If a bailiff ignores a Removal of Implied Right of Access notice he commits trespass.

These notices have their origin with the Freeman on the Land movement and are ignored by all enforcement companies as they have no bearing on their actions. The warrant or writ of control allows a bailiff to visit your property for the purpose of ‘taking control’ of your goods.



A warrant or liability order must have a court seal and a wet ink signature.

One of the most popular (and inaccurate) Freeman on the Land (FMoTL) theories. Rule 109 (3) of the Magistrate Court Rules 1981 states that where a signature is required on a form or warrant (of control), an electronic signature will satisfy the requirement.


A warrant of control dies after 12 months.

No, it doesn’t. An enforcement agent is given 12 months from the date of the Notice of Enforcement to either take control of goods or to obtain payment. If he fails to do so, the warrant expires. The local authority (creditor) can make an application to extend the warrant for a further 12 months. Also, if you enter into a payment agreement with the enforcement agent the position is different. The 12 month period begins with the date of default (if one occurs) and not from the date of the Notice of Enforcement.


The warrant ceases if you pay the fine to HM Court Service/local authority online.

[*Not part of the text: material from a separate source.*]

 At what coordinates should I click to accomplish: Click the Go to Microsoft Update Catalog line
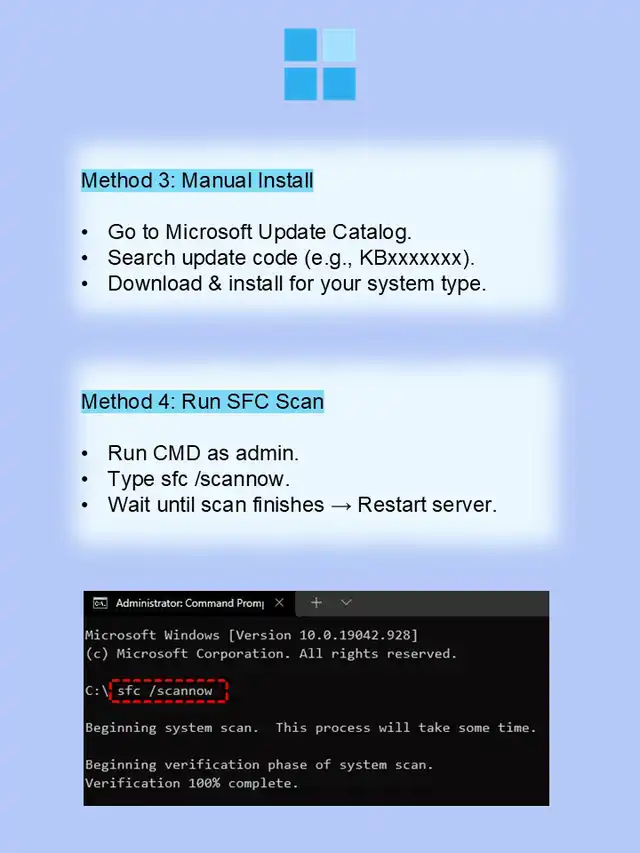(260, 232)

Once the debt has been passed to the enforcement agents, the ‘amount due’ includes enforcement fees. Following a Notice of Enforcement or a personal visit, some people may decide to pay the council or the magistrates court directly believing that they can avoid paying these fees. This does not work. Generally, the local authority will immediately advise the enforcement company that a payment has been received, and the enforcement agency will, in line with legislation allocate that payment in line with the ‘pro-rata’ distribution of payments. Indeed once a warrant has been passed to the enforcement agency, fees become legally due and as confirmed in legislation, the ‘amount outstanding’ includes bailiff fees. In fact enforcement regulations have made it a statutory requirement that all payments are split on a ‘pro-rata’ basis. Accordingly, unless the ‘amount due’ (which includes bailiff fees) is paid in full, the warrant has not been satisfied and enforcement action can legally continue. It needs to be made clear that paying the local authority or the magistrate court direct does not mean that the warrant has been satisfied (or ceased to have an effect). All that it means, is that a part payment has been made. This has been confirmed by the Local Government Ombudsman.